**Selected excerpt:**

----------

Joshua Compston first worked in commercial galleries when he became David Taborn's agent, curating Taborn's show at Gallery 202, Notting Hill Gate in 1989.

Joshua Compston's initial exposure to pre YBA Shoreditch happened partly by accident, due to an infatuation with a daughter of writer Jocasta Innes and whose Spitalfields kitchen became a late night meeting point for Compston, Will Hodgkinson and many other creatives. This in turn led to renting a room at the next door house of Architect Sir Richard MacCormac.

==Factual Nonsense==
In 1993, he opened a gallery at 44a Charlotte Road, Shoreditch, the first gallery to open in what was then a slightly run-down part of east London. European Dadaist manifestos, 20th century propaganda and the Arts and Crafts Movement were influences in his creation of the Factual Nonsense brand and concept of social philosophy. The name of the gallery and art movement was taken from the title of a painting 'Factual Nonsense' by David Taborn, whose work 'A Guide for the Perplexed' was also used by Compston as the title for the gallery inaugural exhibition.

----------

**Given material:**
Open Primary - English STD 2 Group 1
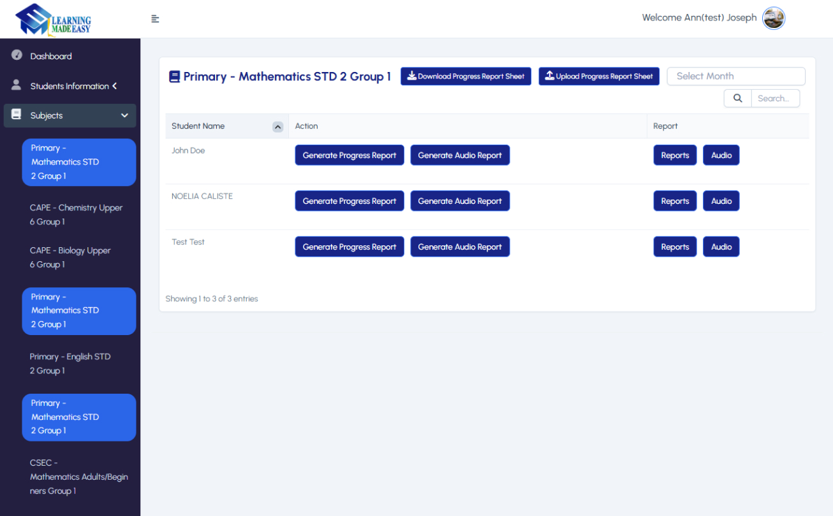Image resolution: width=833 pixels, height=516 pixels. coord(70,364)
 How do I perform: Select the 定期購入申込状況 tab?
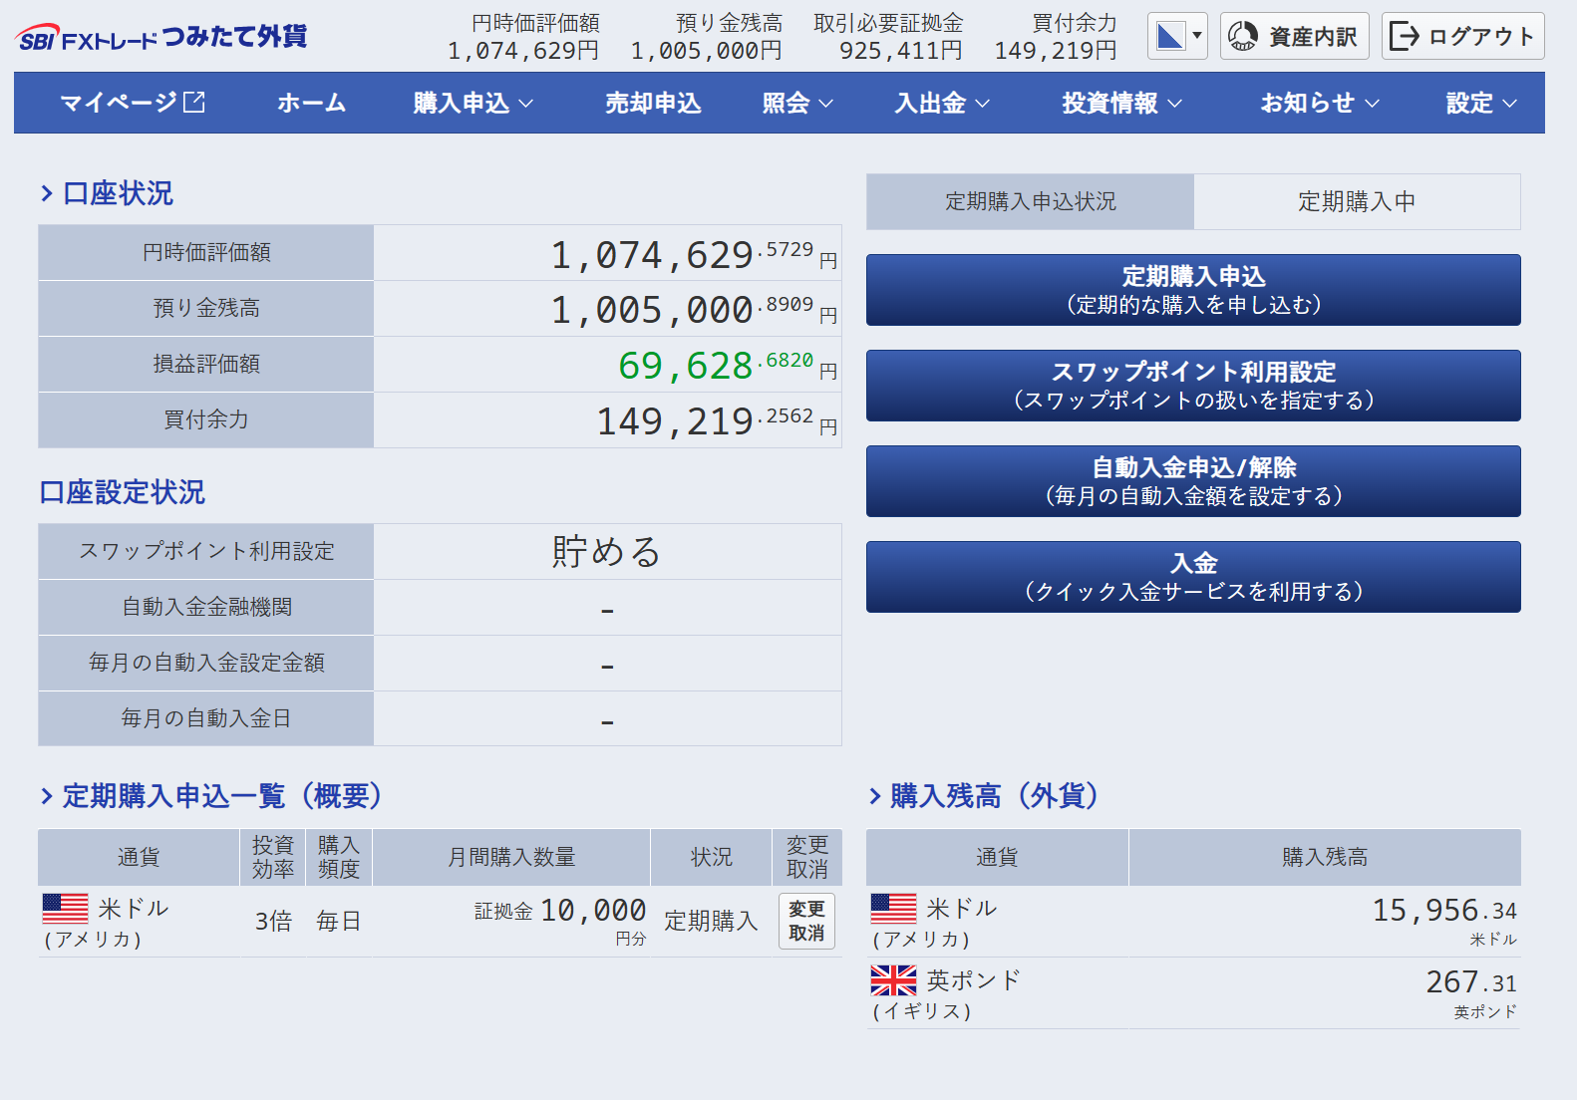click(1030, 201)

----------

**Directions:**
• a. Write out the Joshua Compston passage from "Joshua Compston's initial" up to and including "Sir Richard MacCormac.".
• b. Extend the Joshua Compston passage, starting after its final sentence.
The data has no connection to the Joshua Compston passage; it comes from a different source.

**Expected outputs:**
• a.
Joshua Compston's initial exposure to pre YBA Shoreditch happened partly by accident, due to an infatuation with a daughter of writer Jocasta Innes and whose Spitalfields kitchen became a late night meeting point for Compston, Will Hodgkinson and many other creatives. This in turn led to renting a room at the next door house of Architect Sir Richard MacCormac.

• b.
As well as working with many of the artists of the YBA movement, including Gavin Turk, Tracey Emin, Sarah Lucas, Angus Fairhurst and Damien Hirst, Compston's main collaborator was the printer Thomas Shaw, with whom he created numerous Factual Nonsense posters, prints and other printed matter.

Compston organised events in Shoreditch as a part of his deliberate vision: to shape an artistic community and to create an urban regeneration, both of which became his legacy. The events included two summer fetes (A Fete Worse Than Death), and a picnic in Hoxton Square (The Hanging Picnic). Compston's lasting legacy to Shoreditch was celebrated by a revival of A Fete Worse Than Death in 2014. His archive is held by the Tate Gallery.

==Death==
In 1996, at the age of 25, Compston died as the result of taking ether at his gallery in Charlotte Road, which was also his home. His coffin was painted with a William Morris pattern by Gary Hume and Gavin Turk. His funeral was attended by several hundred mourners including leading figures of the London art scene. He is buried at Kensal Green Cemetery. Compston's tomb, on which he is depicted laid out on his little Thames boat, was carved from Portland stone by the artist and cartoonist Zebedee Helm.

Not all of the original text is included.